New Jersey’s Prompt Payment Act (“PPA”) can be a valuable tool available to contractors, subcontractors, sub-subcontractors, and product suppliers that are owed money on New Jersey construction projects, as aggrieved parties can recover interest on unpaid amounts at prime plus one (1%) percent in the event payment is not made within the time period provided by the PPA and attorneys’ fees. N.J.S.A. § 2A:30A-2. In TBI Unlimited, LLC v. Clearcut Lawn Decisions, LLC, the United States District Court for the District of New Jersey considered the scope of the PPA, which is only the subject of a handful of written opinions.

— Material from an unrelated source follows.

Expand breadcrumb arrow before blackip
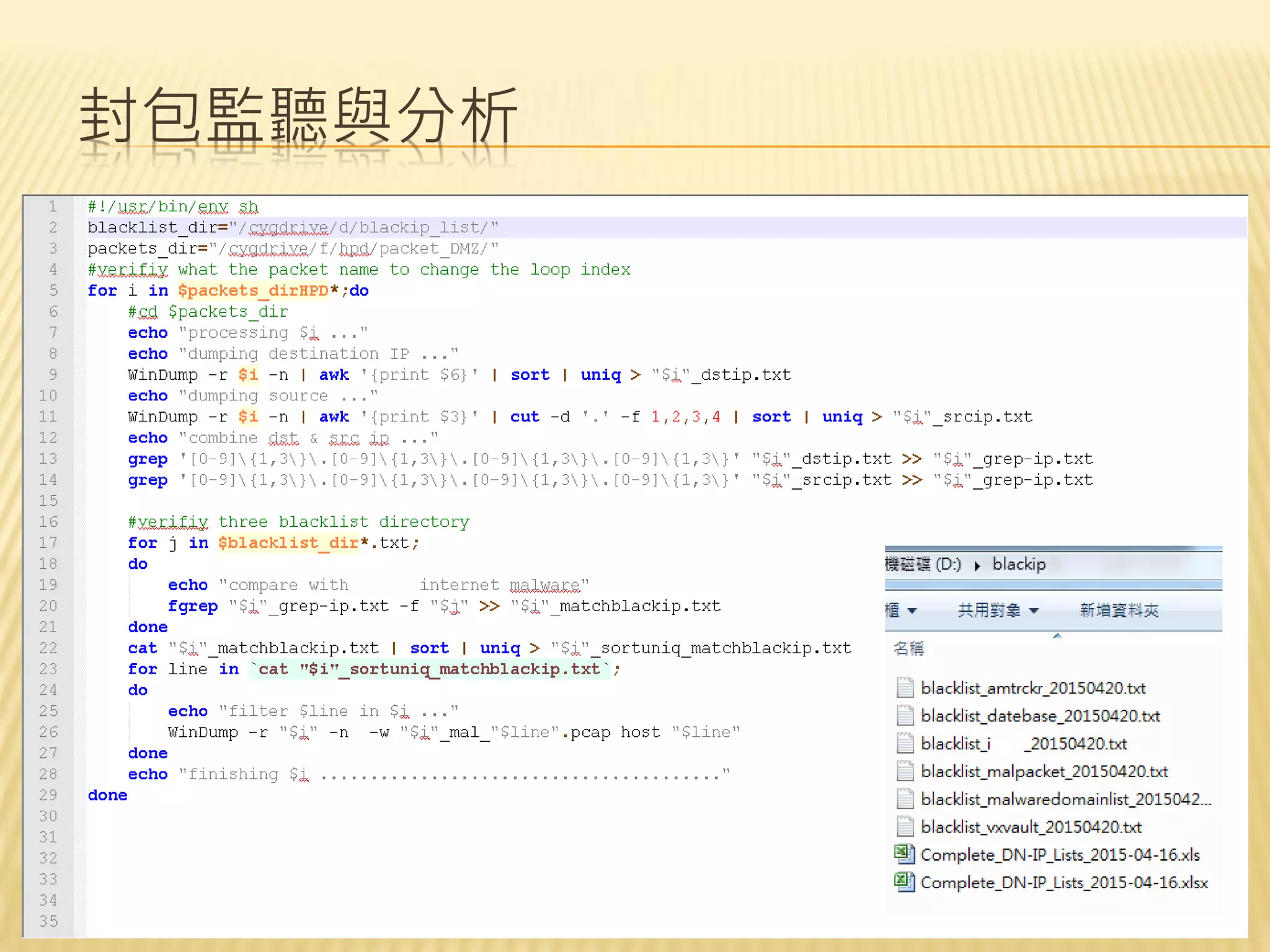This screenshot has width=1270, height=952. click(977, 565)
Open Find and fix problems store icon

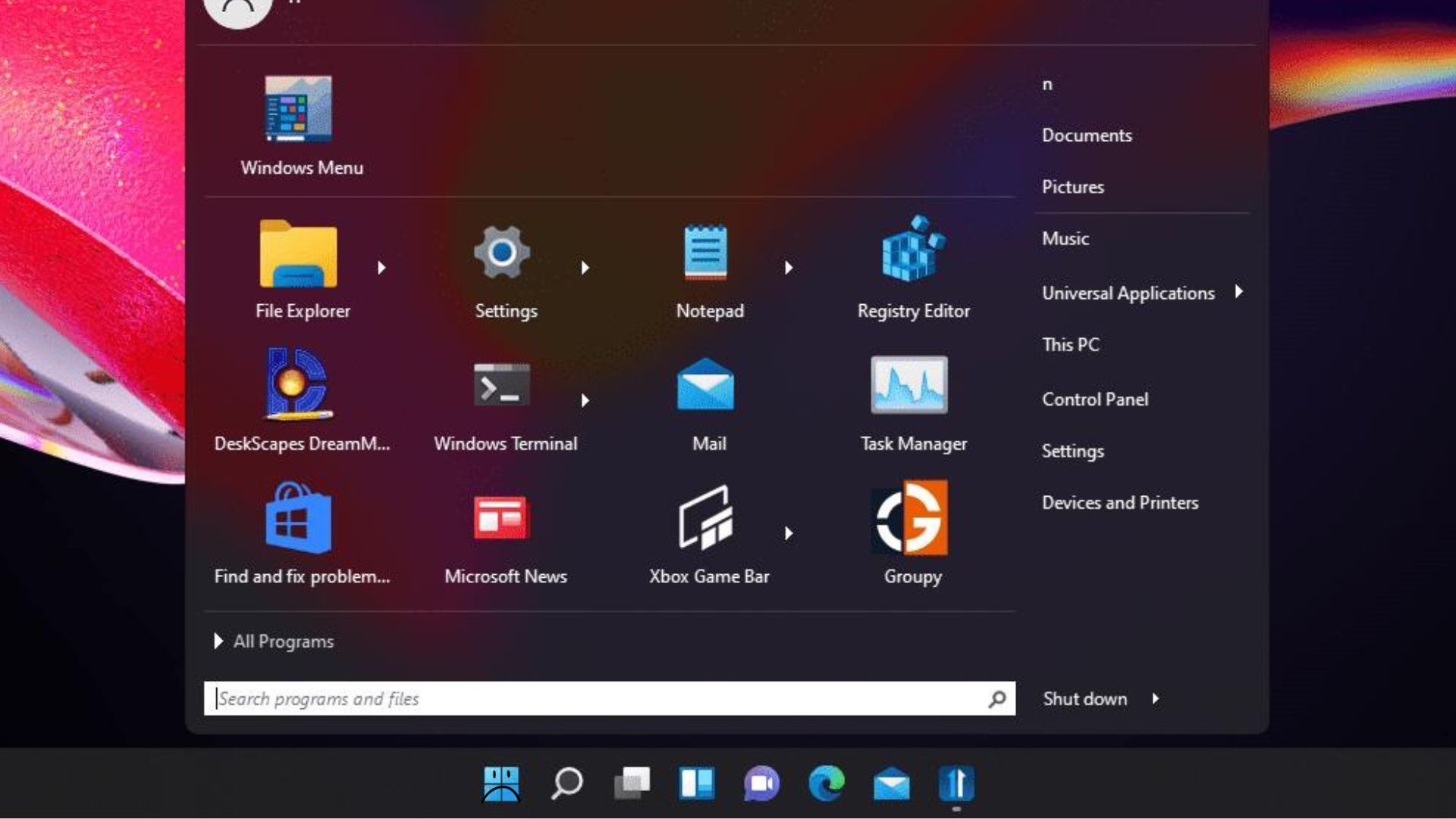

The Court noted that obligations imposed by the PPA are only triggered when there is contract for an improvement to real property, N.J.S.A. § 2A:30A-1 and that the definition of “improve” in the PPA includes things that resulted in permanent changes to the land. Accordingly, the Court concluded that “mere maintenance and upkeep of land” is not an improvement to real property.
While the line between services and supplies that “improve” real property within the meaning of the PPA and those that do not may not always be clear, the TBI decision sets forth a relatively straightforward and reasonable approach to resolving the issue by focusing on the result that the services or supplies have on the property. As the Court stated, the PPA “is limited to those activities which serve to permanently alter the character of real property, rather than simply those activities targeted at the maintenance or upkeep of such property.” Of course, even if an aggrieved party’s claim is not covered by the PPA because its contract involved maintenance of upkeep, that party would still be entitled to pursue breach of contract and potentially other claims for non-payment. However, the additional remedies provided by the PPA would not be available.